MAAZ maintains that Israel provided “unprecedented aid to its enemies.” Under the Fourth Geneva Convention, it is clear that international humanitarian law obligates Israel to ensure that the food, water, and medical needs of the civilian population are being met. If complying with international law is “unprecedented”, and if schoolchildren in Gaza are “enemies”, then what is being justified here is precisely the kind of conduct that the laws of war are intended to forbid.

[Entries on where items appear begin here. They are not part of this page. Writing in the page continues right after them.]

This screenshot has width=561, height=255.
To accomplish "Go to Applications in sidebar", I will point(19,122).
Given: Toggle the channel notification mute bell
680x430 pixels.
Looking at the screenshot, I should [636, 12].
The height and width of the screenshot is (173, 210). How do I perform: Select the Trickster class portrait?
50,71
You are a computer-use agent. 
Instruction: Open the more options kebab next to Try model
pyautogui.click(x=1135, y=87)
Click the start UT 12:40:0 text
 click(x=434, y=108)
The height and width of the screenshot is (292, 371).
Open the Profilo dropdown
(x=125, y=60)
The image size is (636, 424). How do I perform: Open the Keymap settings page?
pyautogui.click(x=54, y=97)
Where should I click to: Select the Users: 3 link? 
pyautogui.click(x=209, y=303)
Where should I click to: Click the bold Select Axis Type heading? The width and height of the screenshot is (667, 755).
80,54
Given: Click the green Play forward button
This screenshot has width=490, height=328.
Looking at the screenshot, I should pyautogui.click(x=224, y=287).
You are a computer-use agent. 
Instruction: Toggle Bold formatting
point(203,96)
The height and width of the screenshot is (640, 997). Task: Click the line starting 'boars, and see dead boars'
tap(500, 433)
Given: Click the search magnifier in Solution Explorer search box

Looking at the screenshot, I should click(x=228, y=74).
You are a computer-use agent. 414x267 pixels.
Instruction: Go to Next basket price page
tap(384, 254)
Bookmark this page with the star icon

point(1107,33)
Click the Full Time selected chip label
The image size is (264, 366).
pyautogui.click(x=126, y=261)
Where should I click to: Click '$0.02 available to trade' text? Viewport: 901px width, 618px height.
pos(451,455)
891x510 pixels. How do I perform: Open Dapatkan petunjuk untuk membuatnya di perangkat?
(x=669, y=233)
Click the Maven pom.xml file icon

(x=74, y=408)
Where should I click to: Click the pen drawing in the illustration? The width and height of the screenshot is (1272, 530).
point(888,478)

This is a worldview which produces a response to Israeli strikes in Lebanon on April 8, which killed over 250 people and brought down entire buildings packed with residents in a barrage of over one hundred air strikes within ten minutes, to post an “Alert!” on Facebook declaring that reporting on the strikes amounts to a “new antizionist libel” reminiscent of “texts of Soviet propaganda”. MAAZ’s founder then recirculated the image (as of the time of writing) 59 different times on Twitter. Here are two of the apparently libelous tweets to which he replied:
MAAZ hides behind the rhetorical curtains of ‘antizionism as pathological hatred’ and ‘criminal accusations as inherently libelous’. In doing so, they are able to avoid engaging substantively with opposing arguments and, more importantly, avoid confronting the unbearable reality which, regardless of whatever legal terminology one believes is appropriate to describe it, has decimated the vast majority of Gaza’s infrastructure and permanently traumatized an entire generation of its children.
What would it mean for MAAZ to look Palestinian suffering in the eyes? It would appear that they, and indeed many hardline antizionists, are in agreement that acknowledging that the State of Israel has subjected the Palestinian people to displacement, violence, and oppression would render violence against Israelis, Zionists, and Jews in ‘retribution’ legitimate. Such an approach, as Joel Swanson wrote in the Guardian last month, makes an unreasonable and ultimately untenable request: “sacrificing either accountability or decency”, nonviolence or integrity, “is a price a genuinely democratic society cannot afford to pay”.
Endnotes:
- See, for example: Theodor Herzl, The Jewish State: An Attempt at a Modern Solution of the Jewish Question, trans. Sylvie D’Avigdor (London: Henry Pordes, 1993), originally published 1896, pp. 18, 20, 78.
- Phyllis Chesler, The New Anti-Semitism: The Current Crisis and What We Must Do about It (Jossey-Bass, 2003), pp. 3-4.
- For example: Orthodox Jews who believed that Jews should not establish sovereignty in the Land of Israel until the arrival of the Messiah and/or disliked the secular principles of early Zionist leaders, socialist Jews who rejected all nationalist movements as bourgeois and reactionary, Reform Jews who disputed the idea that the Jews constituted a nation instead of a religion, Jews in the diaspora who preferred to gain integrated status as minorities in their nations and viewed Zionism as a threat.
- Derek Penslar, Zionism: An Emotional State (Rutgers University Press, 2023), pp. 225-6.
- This history is extensively documented in Rashid Khalidi, Palestinian Identity: The Construction of Modern National Consciousness (1997; repr., New York: Columbia University Press, 2009).
- Khalidi, Palestinian Identity, p. xxvi.